■ **What the task asks**:
Answer these questions from the forum thread about where to put mice while cleaning their cage:
1. What does the original poster still have from the pet store?
2. Which three options does ForestWomble list?
3. What did emzybabe put across the bottom of the bedroom door?

■ **Document extract**:
# Where to put mice when cleaning their cage?



## Rebecca Pettifer-Button (Jun 4, 2018)

Hello,

I recently purchased two mice, and I am going to be cleaning out their cage for the first time shortly, but I do not know where to put them whilst I clean their cage. I still have the box they were given to me from the pet store but it is very small and I do not want to cause them unnecessary stress. 

Would something like a shoe box be okay to put them in? or is there something I need to purchase specifically.

Thank you!!


----------



## Lurcherlad (Jan 5, 2013)

Bath?


----------



## ForestWomble (May 2, 2013)

Play pen. 
Small cage.
Carry cage


----------



## RandomPasserBy (Feb 17, 2018)

A controlled environment with entertainment, such as toys, hides etc. Make sure they can't escape. Bath would be a great idea but make sure they don't climb down the hole that drains water. You can get play pens for cheap:

https://www.amazon.co.uk/AllRight-G...8&qid=1528227072&sr=8-2&keywords=mice+playpen


----------



## emzybabe (Jun 30, 2009)

I would worry a mouse might ping out of a bath, they are amazing jumpers. 
I always used to let the free roam the bedroom they were in but I put an old pair on jeans across the bottom of the door it was also only a single bedroom so not a huge cluttered space


----------

■ **Data section**:
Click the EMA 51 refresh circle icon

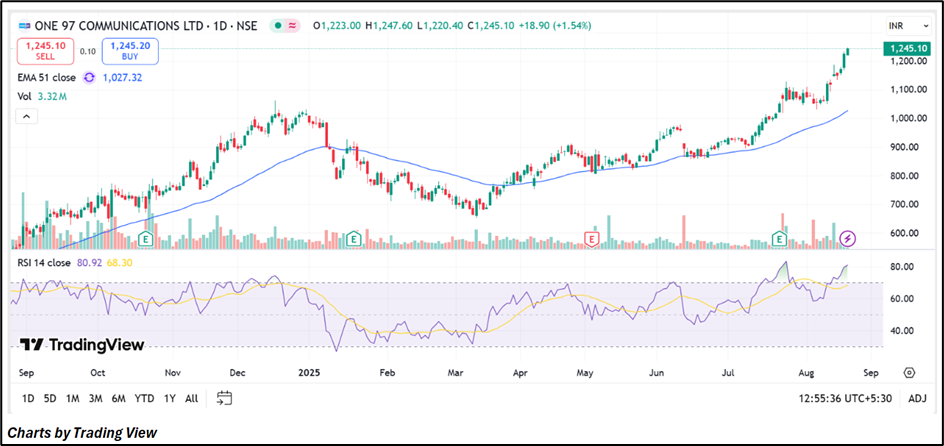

■ **Task answer**:
1. The box the mice came in, which is very small.
2. A play pen, a small cage, and a carry cage.
3. An old pair of jeans.